Ideologische Grundlage des Forschungsbereichs ist die Politik der Vielfalt als Voraussetzung für die Gewährleistung von Chancengleichheit und Menschenrechten wie sie u. a. Charles Taylor in "Multikulturalismus und die Politik der Anerkennung" skizziert.[1]

Ebenso wie Multikulturalismus soziokulturelle Vielfalt gewährleistet, ist Plurilingualismus das adäquate Konzept um individuelle sprachliche Vielfalt, eine der Grundlagen jeder multikulturellen Gesellschaft, sicherzustellen.

Die wissenschaftliche Ausrichtung des Forschungsbereichs resultiert aus der von Norman Denison an der Universität Graz begründeten soziolinguistischen Forschungsrichtung, die Sprache als offenes, dynamisches System, bestehend aus ebensolchen Subsystemen bzw. Varietäten sieht: Die Summe der von einem Sprecher bzw. einer Sprechergemeinschaft verwendeten Varietäten, das jeweilige individuelle bzw. kollektive Repertoire reflektiert die spezifische soziokulturelle Situation seiner jeweiligen Verwender inklusive der für diese daraus resultierenden soziopolitischen und sozio-ökonomischen Implikationen. Sprache ist so gesehen ein soziokultureller Reflex.

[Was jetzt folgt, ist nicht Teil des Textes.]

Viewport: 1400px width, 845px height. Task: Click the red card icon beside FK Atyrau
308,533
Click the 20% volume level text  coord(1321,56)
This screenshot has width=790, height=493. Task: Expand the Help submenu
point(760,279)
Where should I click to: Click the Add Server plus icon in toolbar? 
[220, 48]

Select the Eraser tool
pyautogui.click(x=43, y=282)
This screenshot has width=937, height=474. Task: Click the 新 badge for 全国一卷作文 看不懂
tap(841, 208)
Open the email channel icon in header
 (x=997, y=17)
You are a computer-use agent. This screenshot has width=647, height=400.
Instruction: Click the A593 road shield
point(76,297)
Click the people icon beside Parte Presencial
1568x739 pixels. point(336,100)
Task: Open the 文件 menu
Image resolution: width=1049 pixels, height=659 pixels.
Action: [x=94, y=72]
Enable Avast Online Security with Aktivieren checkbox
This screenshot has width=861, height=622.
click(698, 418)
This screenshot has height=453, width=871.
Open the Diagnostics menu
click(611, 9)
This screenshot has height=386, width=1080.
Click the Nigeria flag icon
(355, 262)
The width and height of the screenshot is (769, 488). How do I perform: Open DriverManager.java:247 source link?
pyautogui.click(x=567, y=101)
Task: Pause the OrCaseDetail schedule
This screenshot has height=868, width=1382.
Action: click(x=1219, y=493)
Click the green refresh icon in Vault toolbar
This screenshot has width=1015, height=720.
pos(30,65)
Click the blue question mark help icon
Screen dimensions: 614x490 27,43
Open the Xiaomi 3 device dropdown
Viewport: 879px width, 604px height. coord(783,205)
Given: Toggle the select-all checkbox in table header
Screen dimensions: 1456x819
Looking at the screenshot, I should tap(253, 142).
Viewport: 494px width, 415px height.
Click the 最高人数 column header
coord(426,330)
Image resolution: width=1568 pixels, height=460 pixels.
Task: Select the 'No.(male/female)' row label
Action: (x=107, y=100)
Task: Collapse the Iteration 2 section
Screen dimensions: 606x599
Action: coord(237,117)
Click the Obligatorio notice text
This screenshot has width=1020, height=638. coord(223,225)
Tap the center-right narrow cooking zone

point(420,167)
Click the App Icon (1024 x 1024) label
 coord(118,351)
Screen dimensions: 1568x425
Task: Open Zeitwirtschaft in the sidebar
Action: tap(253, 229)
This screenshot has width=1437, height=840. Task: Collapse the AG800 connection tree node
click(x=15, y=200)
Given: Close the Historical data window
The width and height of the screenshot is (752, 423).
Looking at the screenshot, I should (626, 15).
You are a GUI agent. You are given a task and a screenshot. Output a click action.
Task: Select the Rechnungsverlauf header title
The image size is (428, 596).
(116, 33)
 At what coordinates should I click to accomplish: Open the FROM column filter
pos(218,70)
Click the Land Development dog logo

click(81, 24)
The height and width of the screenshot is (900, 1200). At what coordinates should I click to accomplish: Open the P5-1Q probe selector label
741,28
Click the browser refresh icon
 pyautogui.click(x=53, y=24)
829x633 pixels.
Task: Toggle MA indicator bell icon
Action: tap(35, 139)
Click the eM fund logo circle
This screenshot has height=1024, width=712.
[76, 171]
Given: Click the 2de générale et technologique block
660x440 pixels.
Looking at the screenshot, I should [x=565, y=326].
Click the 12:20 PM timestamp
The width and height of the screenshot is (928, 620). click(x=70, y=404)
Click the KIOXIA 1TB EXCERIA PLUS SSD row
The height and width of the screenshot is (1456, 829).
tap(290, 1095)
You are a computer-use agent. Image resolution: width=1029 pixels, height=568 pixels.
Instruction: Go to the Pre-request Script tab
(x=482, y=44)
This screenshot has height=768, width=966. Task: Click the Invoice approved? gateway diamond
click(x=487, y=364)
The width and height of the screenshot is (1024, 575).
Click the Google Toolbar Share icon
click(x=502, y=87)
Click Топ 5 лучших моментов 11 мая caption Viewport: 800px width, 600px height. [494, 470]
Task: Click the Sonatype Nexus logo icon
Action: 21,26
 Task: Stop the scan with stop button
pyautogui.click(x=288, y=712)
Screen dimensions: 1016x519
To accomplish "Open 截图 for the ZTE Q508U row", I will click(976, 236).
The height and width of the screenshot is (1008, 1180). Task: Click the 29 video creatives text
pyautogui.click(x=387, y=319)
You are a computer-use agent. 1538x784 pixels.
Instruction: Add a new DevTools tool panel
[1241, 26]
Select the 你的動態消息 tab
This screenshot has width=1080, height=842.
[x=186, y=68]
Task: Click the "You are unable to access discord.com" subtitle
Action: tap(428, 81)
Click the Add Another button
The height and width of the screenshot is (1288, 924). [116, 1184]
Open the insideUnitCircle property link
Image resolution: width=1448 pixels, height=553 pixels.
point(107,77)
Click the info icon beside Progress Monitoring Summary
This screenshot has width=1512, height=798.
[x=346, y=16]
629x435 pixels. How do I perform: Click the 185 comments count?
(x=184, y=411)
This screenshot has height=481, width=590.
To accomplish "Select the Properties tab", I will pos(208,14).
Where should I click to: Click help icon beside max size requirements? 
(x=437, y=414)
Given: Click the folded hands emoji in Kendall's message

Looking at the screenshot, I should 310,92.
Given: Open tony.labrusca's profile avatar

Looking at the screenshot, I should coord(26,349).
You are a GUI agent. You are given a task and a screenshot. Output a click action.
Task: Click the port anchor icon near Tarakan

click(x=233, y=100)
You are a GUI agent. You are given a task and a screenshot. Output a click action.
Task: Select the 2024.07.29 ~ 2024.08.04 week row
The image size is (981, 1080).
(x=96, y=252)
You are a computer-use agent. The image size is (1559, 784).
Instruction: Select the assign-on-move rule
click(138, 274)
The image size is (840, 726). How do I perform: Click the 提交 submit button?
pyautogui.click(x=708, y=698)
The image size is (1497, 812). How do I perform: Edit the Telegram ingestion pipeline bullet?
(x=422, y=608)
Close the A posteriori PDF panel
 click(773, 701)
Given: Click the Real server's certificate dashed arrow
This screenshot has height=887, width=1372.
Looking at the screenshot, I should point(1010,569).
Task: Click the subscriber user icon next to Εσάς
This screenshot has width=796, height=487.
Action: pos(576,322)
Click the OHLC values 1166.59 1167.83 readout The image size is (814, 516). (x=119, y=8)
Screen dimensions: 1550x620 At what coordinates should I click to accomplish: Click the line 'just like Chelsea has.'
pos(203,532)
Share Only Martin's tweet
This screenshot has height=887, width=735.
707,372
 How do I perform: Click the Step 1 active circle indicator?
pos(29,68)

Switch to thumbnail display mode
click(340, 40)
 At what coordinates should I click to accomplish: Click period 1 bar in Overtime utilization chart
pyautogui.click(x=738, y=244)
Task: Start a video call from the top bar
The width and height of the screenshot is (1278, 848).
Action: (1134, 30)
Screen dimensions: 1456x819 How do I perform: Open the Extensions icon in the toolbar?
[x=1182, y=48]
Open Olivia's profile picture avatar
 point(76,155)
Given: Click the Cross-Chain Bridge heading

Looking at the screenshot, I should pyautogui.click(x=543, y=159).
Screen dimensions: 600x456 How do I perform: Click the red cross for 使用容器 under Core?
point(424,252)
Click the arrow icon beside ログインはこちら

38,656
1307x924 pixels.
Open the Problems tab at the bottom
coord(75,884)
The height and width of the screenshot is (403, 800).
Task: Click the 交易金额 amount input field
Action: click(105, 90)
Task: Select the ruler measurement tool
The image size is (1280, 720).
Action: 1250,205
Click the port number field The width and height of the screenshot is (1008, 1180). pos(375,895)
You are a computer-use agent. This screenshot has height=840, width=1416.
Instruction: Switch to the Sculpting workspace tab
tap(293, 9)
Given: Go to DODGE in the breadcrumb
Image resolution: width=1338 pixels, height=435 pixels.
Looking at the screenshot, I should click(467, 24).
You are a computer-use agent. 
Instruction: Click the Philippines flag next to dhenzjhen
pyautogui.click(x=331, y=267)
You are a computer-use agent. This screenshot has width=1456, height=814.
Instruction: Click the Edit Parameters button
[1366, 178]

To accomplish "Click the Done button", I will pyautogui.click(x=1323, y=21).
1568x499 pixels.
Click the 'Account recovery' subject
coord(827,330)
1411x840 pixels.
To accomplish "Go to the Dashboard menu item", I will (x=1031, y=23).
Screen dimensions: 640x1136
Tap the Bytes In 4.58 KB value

Multikulturalismus und die Politik
der Anerkennung

  • Kulturelle Vielfalt ist Realität,
    Multikulturalismus das adäquate politische Konzept,
    um individuelle Pluralität zu gewährleisten.
  • Multikulturalismus ist in diesem Zusammenhang keineswegs mit "MultiKulti" und ähnlich naiven Funktionalisierungen von Vielfalt gleichzusetzen.
    Jede sinnvolle Politik der Vielfalt basiert vielmehr auf wechselseitigem Respekt zwischen Gruppen mit unterschiedlichem soziokulturellen Hintergrund.
  • Multikulturalismus steht folglich für Gleichberechtigung sowie kulturelle Freiheit und ist kein Wert an sich, sondern Mittel zum Zweck, jedem Individuum die freie Wahl bezüglich seiner soziokulturellen Zugehörigkeiten
    zu garantieren.

[1] CHARLES TAYLOR.
1992. Multiculturalism and the politics of recognition.
Princeton University Press.
2009. Multikulturalismus und die Politik der Anerkennung.
Suhrkamp.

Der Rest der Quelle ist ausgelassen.